Marshalswick Baptist Free Church - Mission
 

This month: Space Age St Albans - Promoting the Fairtrade habit - Revealing child poverty in Britain -

Space Age Bible exploration comes to St Albans

  For three weeks from 6th March, more than 1,000 St Albans schoolchildren, aged from eight to 11, will be exploring the Holy Land with the aid of modern e-learning technology.
  The children, from Sandringham, Skyswood, Sandridge, Wheatfields, Aboyne Lodge, Oakwood, Bernards Heath, St John Fisher and Fleetville Schools, will be visiting ‘The Emmaus Road Show’ – sited first at Fleetville School and then in the Sherwood Avenue car park near Marshalswick Baptist Free Church.
  The Emmaus Road Show, owned by a company called Bible Ventures and devised by St Albans resident Howard Roberts, comprises two specially adapted trailers.  The Emmaus Road Show regularly travels throughout the UK, attracting both youth and adult audiences, but this is the first time that it has visited the home town of the show’s designer.
  Visitors find themselves in a spacecraft in orbit around the Earth.
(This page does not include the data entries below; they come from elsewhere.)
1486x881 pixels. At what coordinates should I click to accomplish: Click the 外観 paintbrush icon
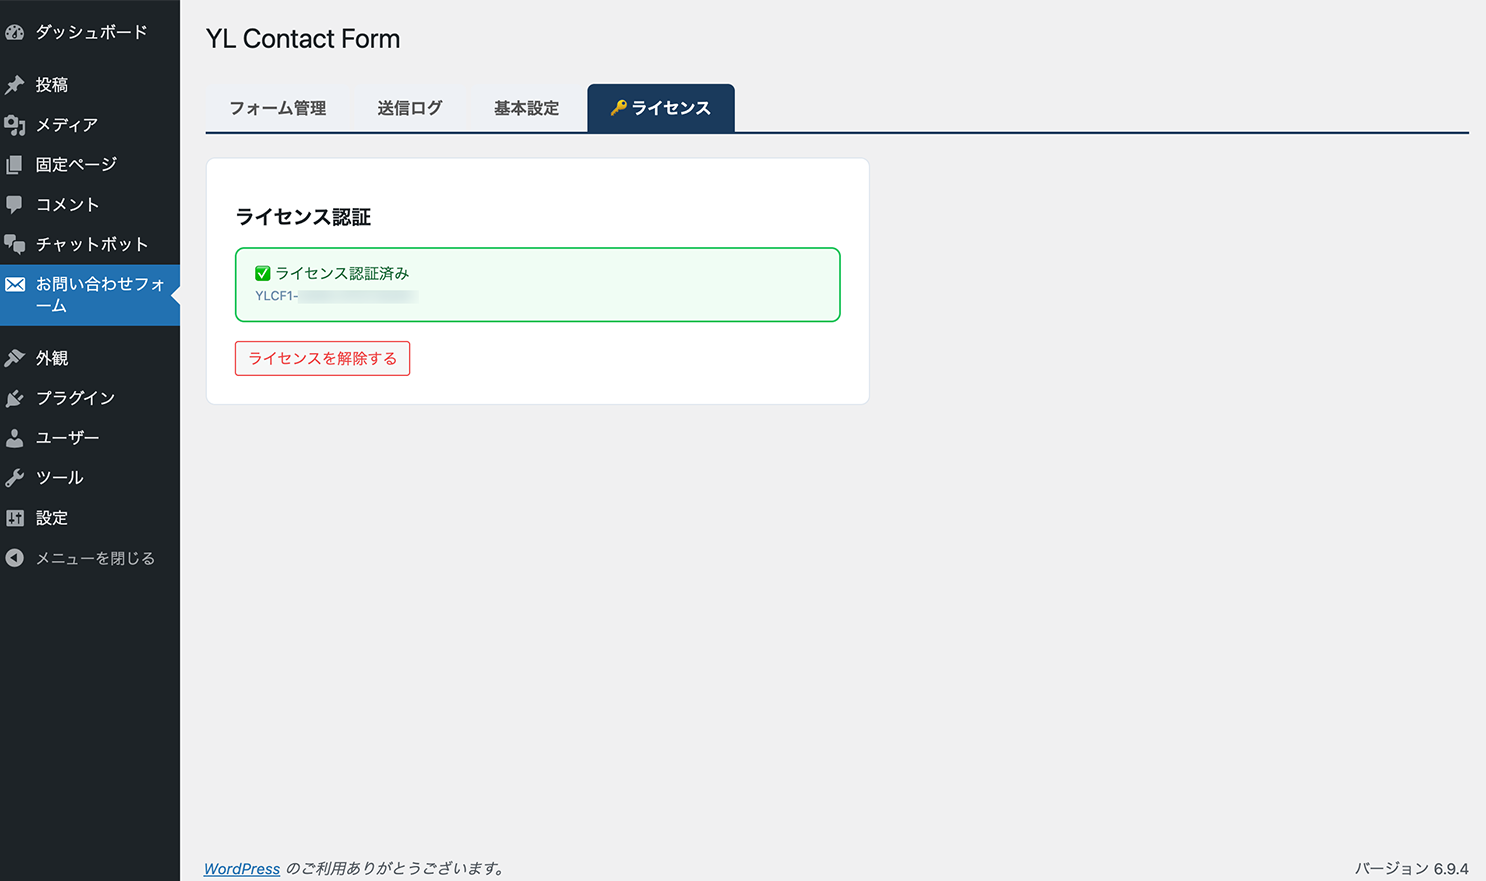click(x=15, y=358)
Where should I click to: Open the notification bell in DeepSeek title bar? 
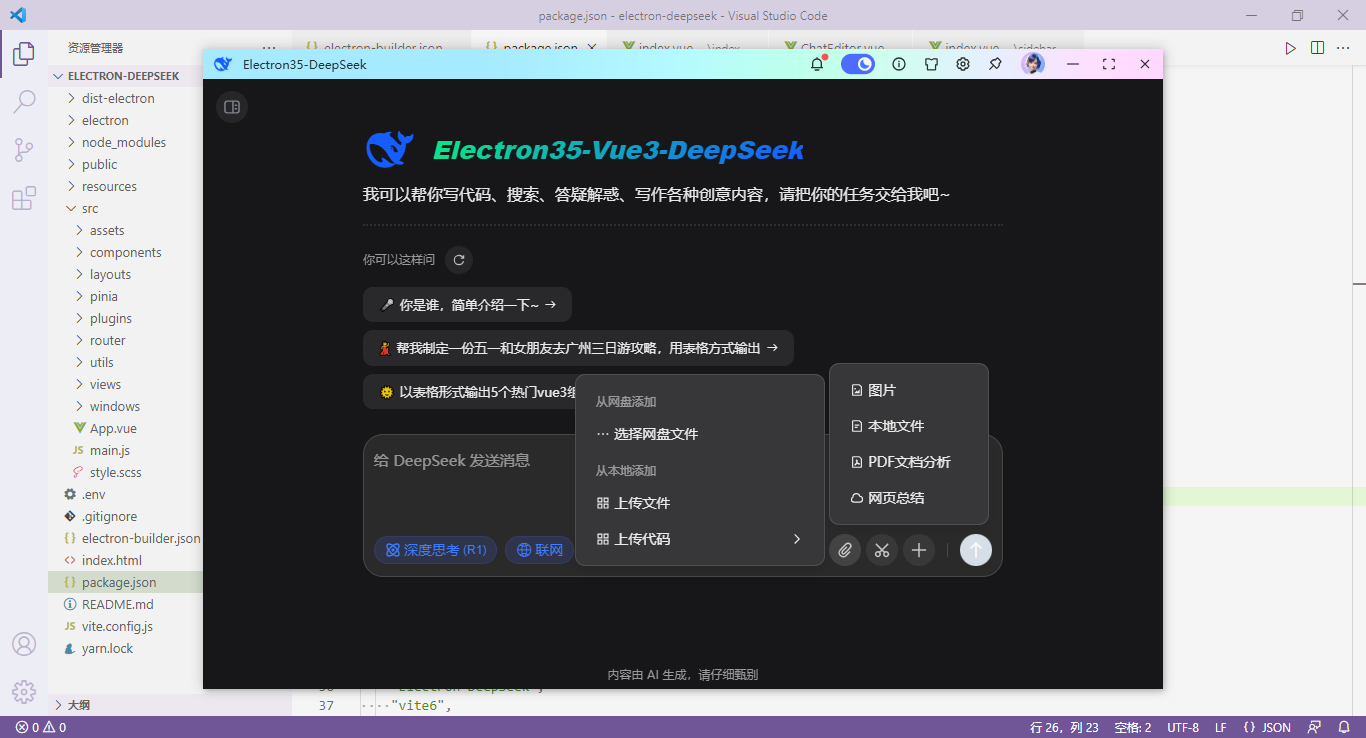click(x=817, y=64)
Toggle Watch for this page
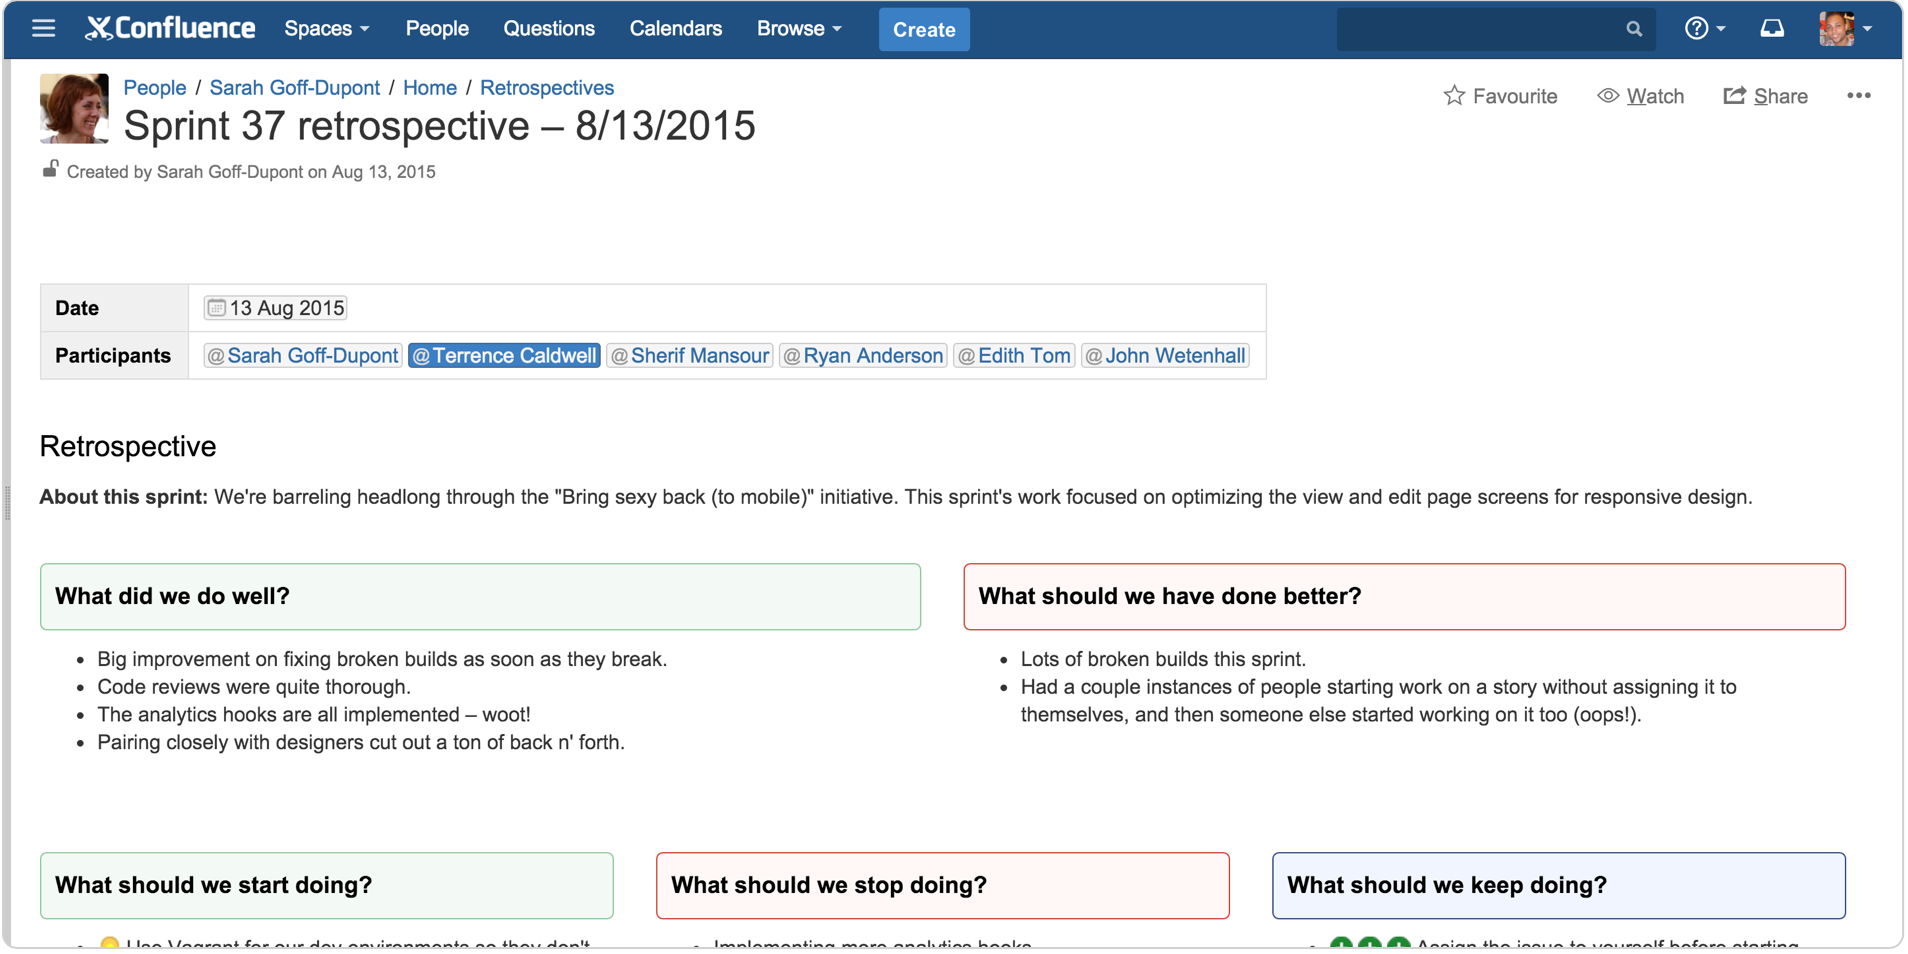This screenshot has height=954, width=1908. (x=1640, y=96)
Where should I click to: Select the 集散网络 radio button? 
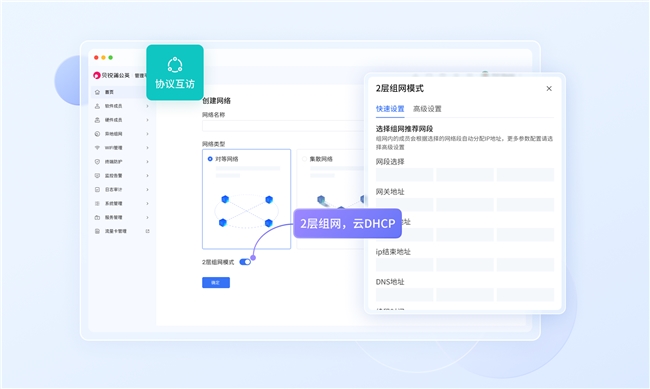point(305,159)
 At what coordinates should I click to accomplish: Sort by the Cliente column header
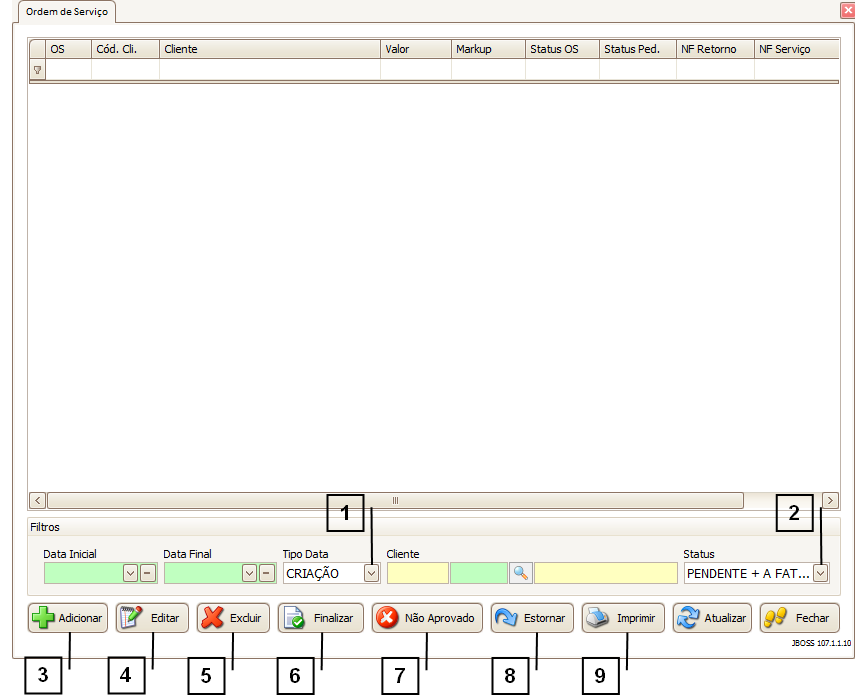(x=269, y=49)
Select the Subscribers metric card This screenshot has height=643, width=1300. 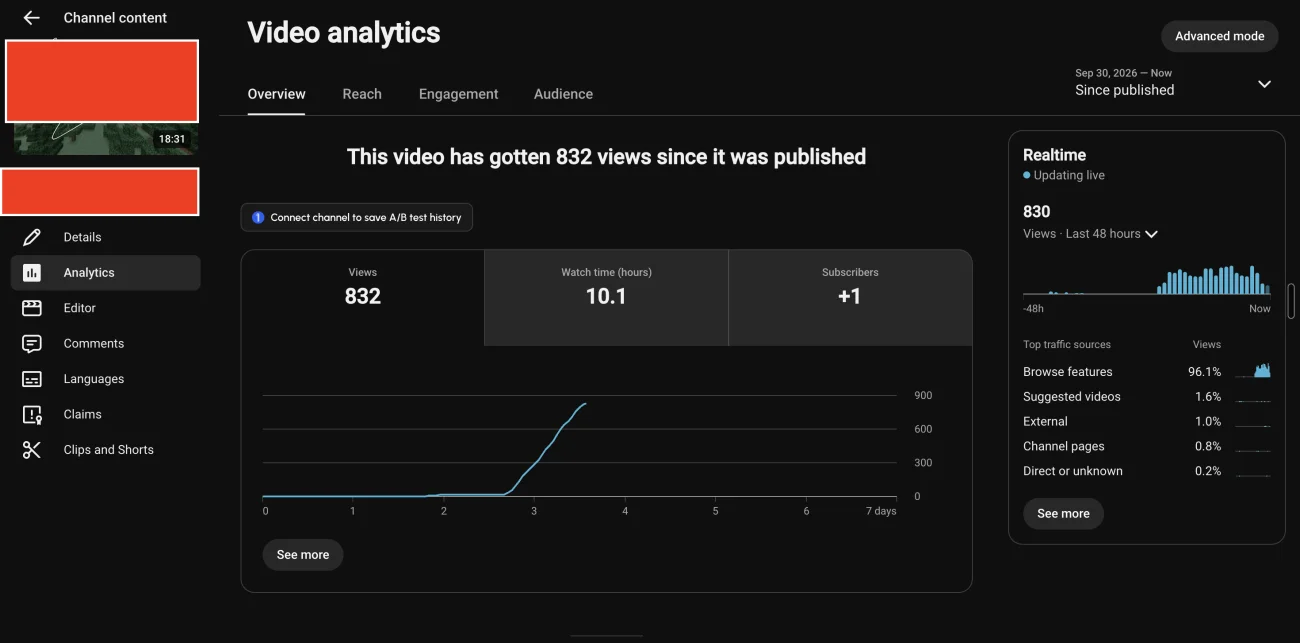click(850, 298)
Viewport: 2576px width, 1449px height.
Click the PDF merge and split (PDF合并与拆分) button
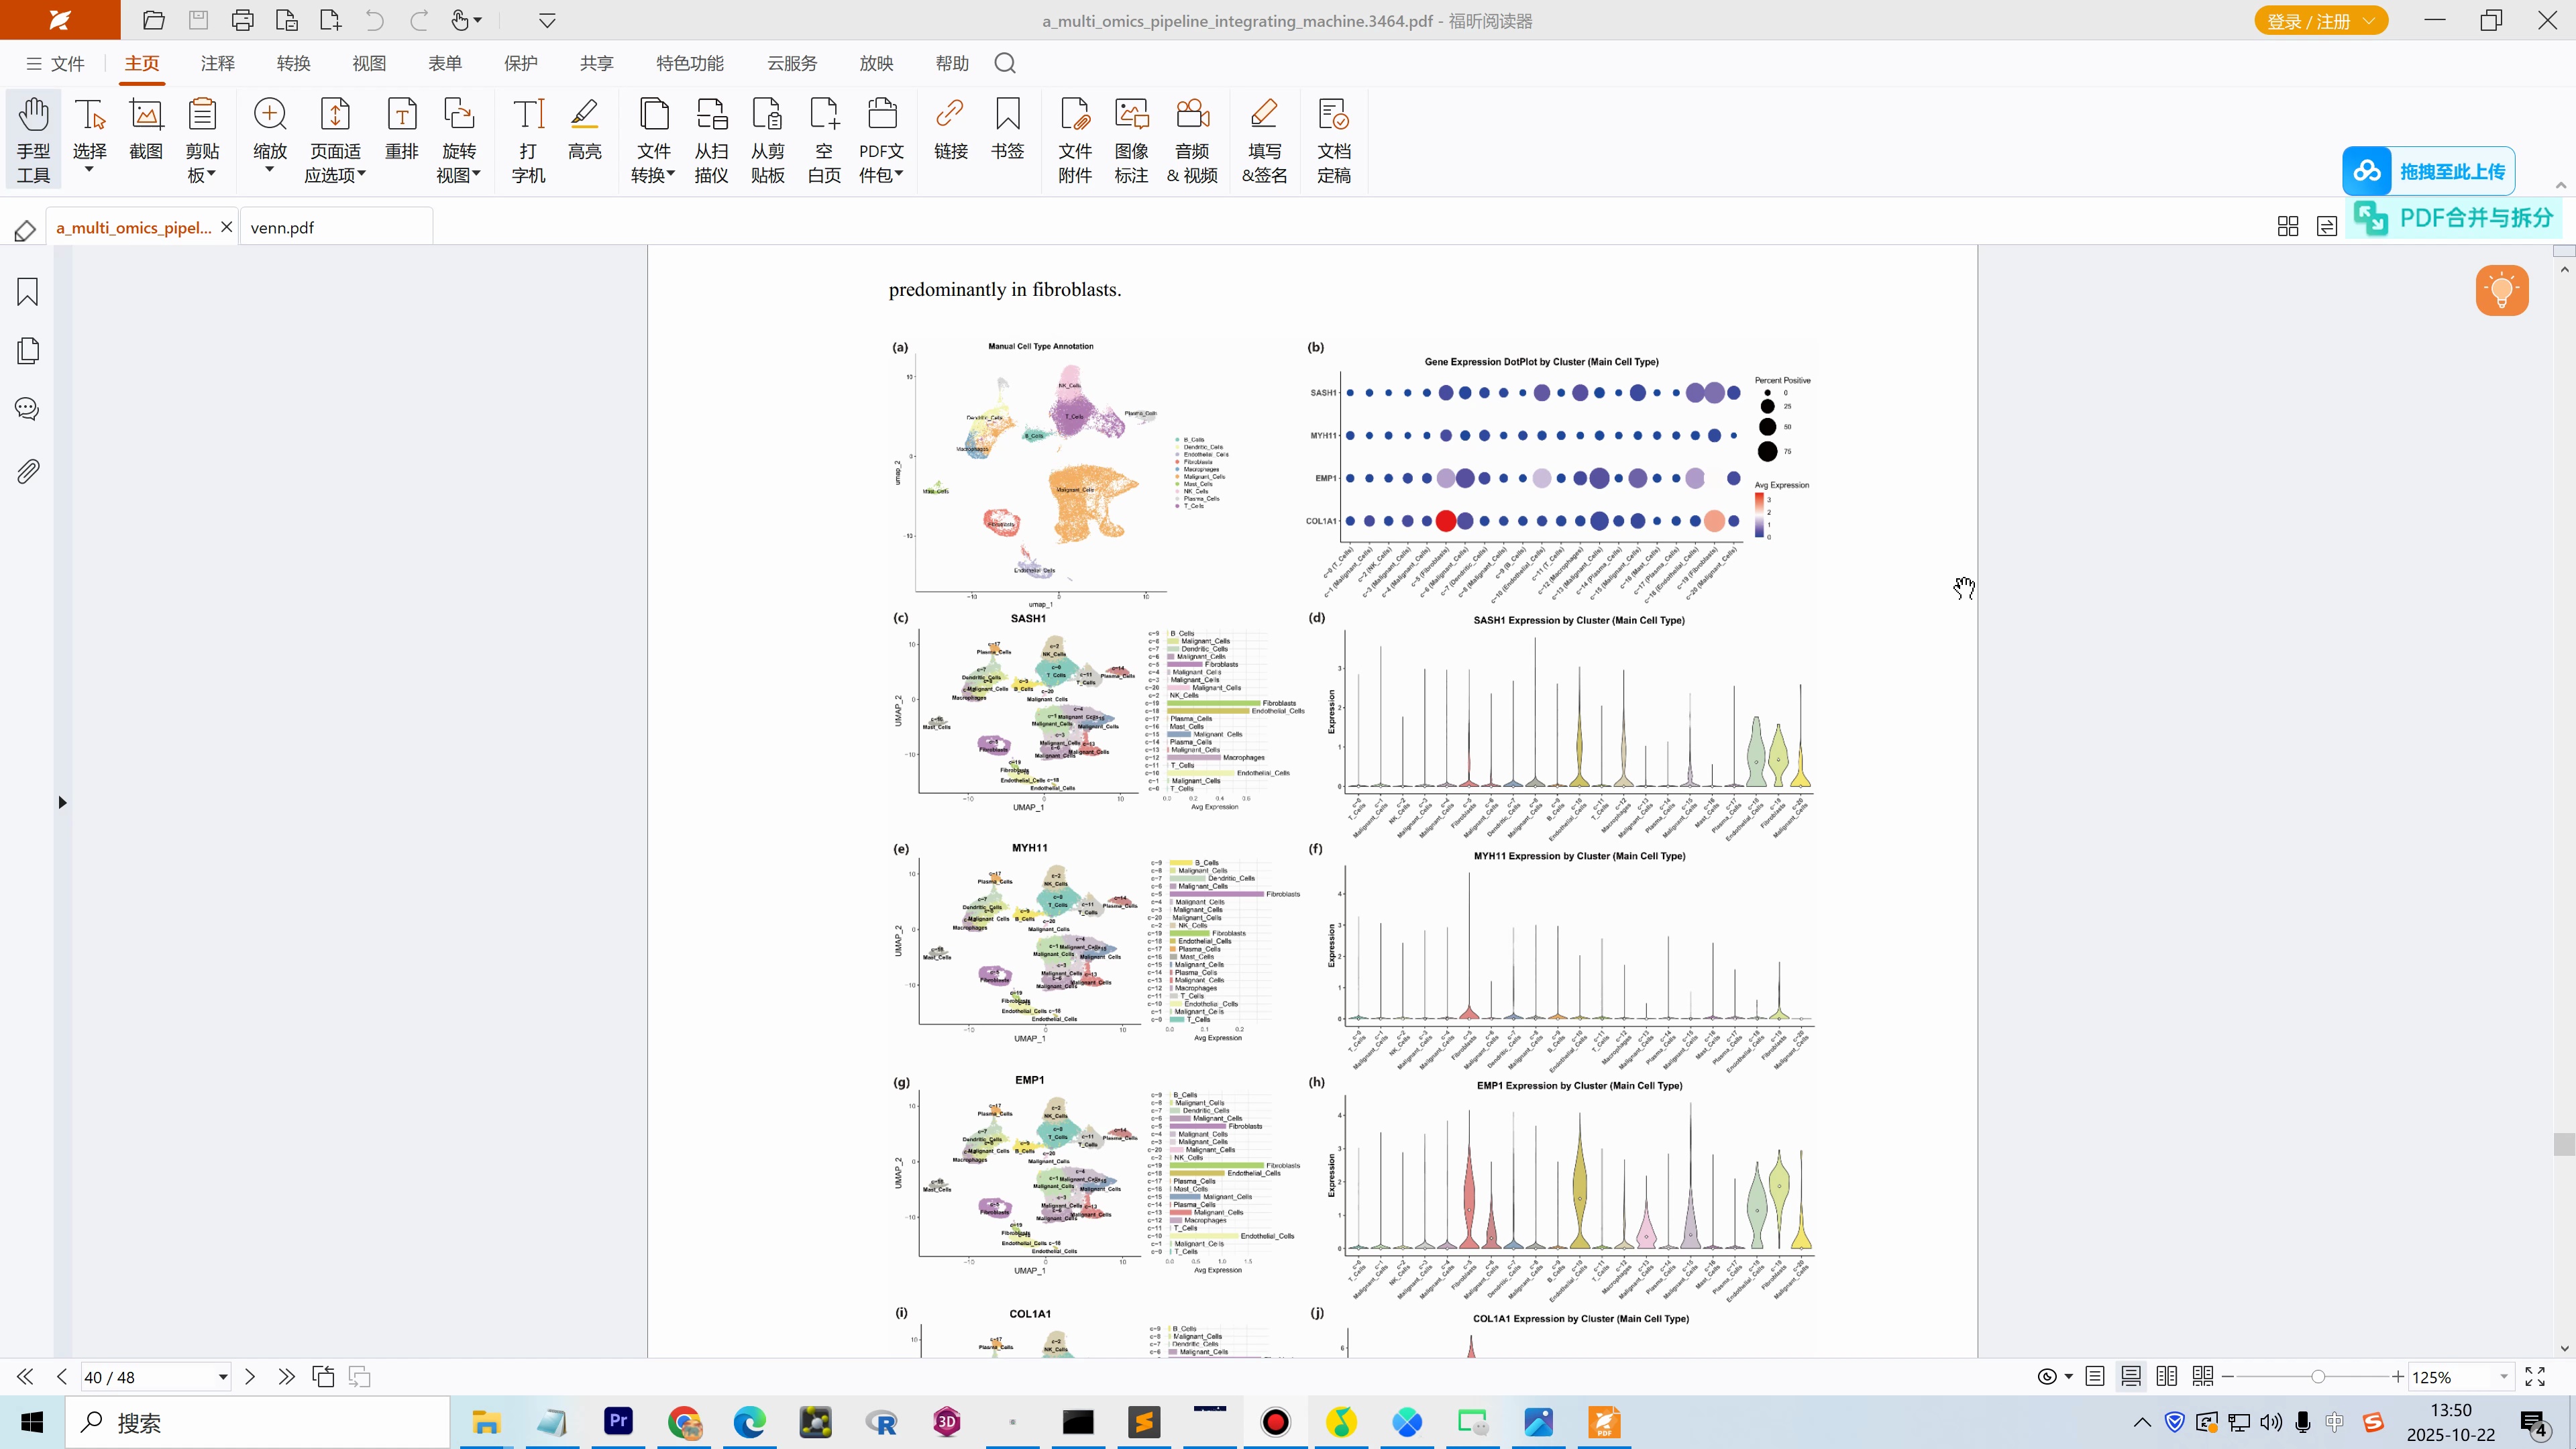click(x=2454, y=218)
While they await transfer to the surface, they explore an ancient databank – the Bible – via animated charts and film clips.
  Having landed safely, they board an ‘aircraft’ video theatre for their onward flight to the Holy Land.  They see ‘in-flight’ Bible-related movies; then transfer to a ‘tour coach’ to view key biblical sites and scenes - of Galilee, the Jordan Valley and Jerusalem - in 3D.
  The whole event – which lasts some 90 minutes - meets the requirements of the National Curriculum relating to the need for children to understand religions’ sacred texts.
  In order to bring the Emmaus Road Show to St Albans, Marshalswick Baptist Free Church has attracted sponsorship from a charitable trust, along with Churches Together in Marshalswick and local churches including St Paul’s in Fleetville, St Mary’s Marshalswick and Hatfield Road Methodist.  In addition, Dagnall Street Baptist Church is supporting the visit to the show by children from Aboyne Lodge School.
  Not only is this a way of presenting Biblical stories in a modern context but it also a way for churches to build relationships with local schools.  It helps schools meet the requirements of the National Curriculum and brings the children into contact with the churches as they pursue their studies.
  During the three weeks or so that the Emmaus Road Show is in Fleetville and Marshalswick, a number of adult groups will also be experiencing the show during the evenings.
  For further details of the Emmaus Road Show -and to offer to help with the arrangements - contact Graham Clarke on 01727 857786.

By Robert Little.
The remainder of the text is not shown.